# PROBLEM TO SOLVE:
Please read the mailing-list thread on rerunable Torque jobs and say which Torque version was the only one in which the rerunable job restarted as expected.

# SELECTED EXTRACT:
=-=-=-=-=

[torqueusers] Rerunable jobs for diskless nodes?

Garrick garrick at usc.edu
Fri Apr 17 20:49:35 MDT 2009


I don't think job rwstarts or exits have ever been reliable when the  
execution node's mom restarts or reboots.

HPCC/Linux Systems Admin

On Apr 17, 2009, at 7:47 PM, Victor Gregorio <vgregorio at penguincomputing.com 
 > wrote:

> Oops!
>
> :%s/exists/exits/g
>
> -- 
> Victor Gregorio
> Penguin Computing
>
> On Fri, Apr 17, 2009 at 02:40:47PM -0700, Victor Gregorio wrote:
>> Hey folks,
>>
>> I think there might be a Torque bug regarding rerunable jobs  
>> starting in
>> version 2.1.10.  We tested various Torque releases using the  
>> following
>> scenario:
>>
>> 1) Submit a rerunable job that uses all nodes
>> 2) Reboot all pbs_mom nodes after job is in Running state
>> 3) Wait for nodes to reboot and pbs_moms to start
>> 4) See what happens to the rerunable job
>>
>> Rerunable jobs only restarted in version 2.1.9.  Here are the  
>> details:
>>
>> Version          Results
>> =======          =======
>> 2.1.9            Job restarts as expected
>> 2.1.10           Job does not restart, it hangs in exit state
>> 2.1.11           Job does not restart, it exits and completes
>> 2.3.0            Job does not restart, it hangs in exit state
>> 2.3.6            Job does not restart, it exists and completes
>> 2.3.7            Job does not restart, it exists and completes
>> 2.4.1b1          Job does not restart, it exists and completes
>>
>> Please advise.
>>
>> -- 
>> Victor Gregorio
>> Penguin Computing
>>
>> On Fri, Apr 17, 2009 at 11:21:31AM -0700, Victor Gregorio wrote:
>>> Unfortunately, my running jobs submitted with #PBS -r y are not
>>> restarting when a pbs_server failover happens and the whole cluster
>>> reboots.
>>>
>>> To limit the scope of my testing, I removed the pbs_server  
>>> failover from
>>> the scenario and just rebooted the compute nodes in the middle of
>>> executing a rerunable job.
>>>
>>> The results were the same: Once the pbs_moms reconnect to the
>>> pbs_server, any previously running, rerunable jobs Exit  
>>> prematurely and
>>> are marked Completed instead of restarting.
>>>
>>> Am I missing a configuration tweak? Maybe I am misunderstanding how
>>> rerunable jobs behave?  Any advice is appreciated.

=-=-=-=-=

# GIVEN DATA:
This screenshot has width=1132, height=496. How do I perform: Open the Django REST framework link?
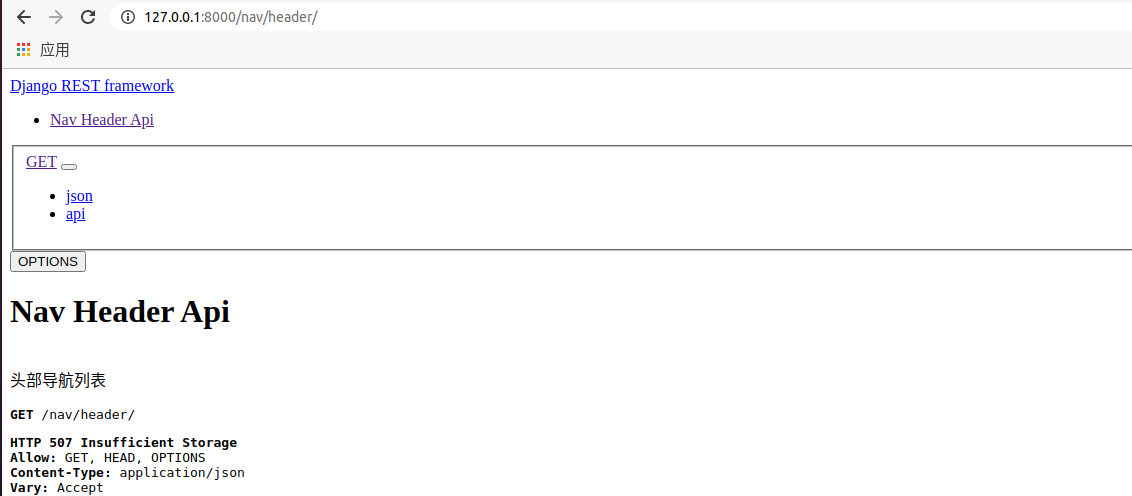(x=92, y=86)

=-=-=-=-=

# EXERCISE SOLUTION:
Version 2.1.9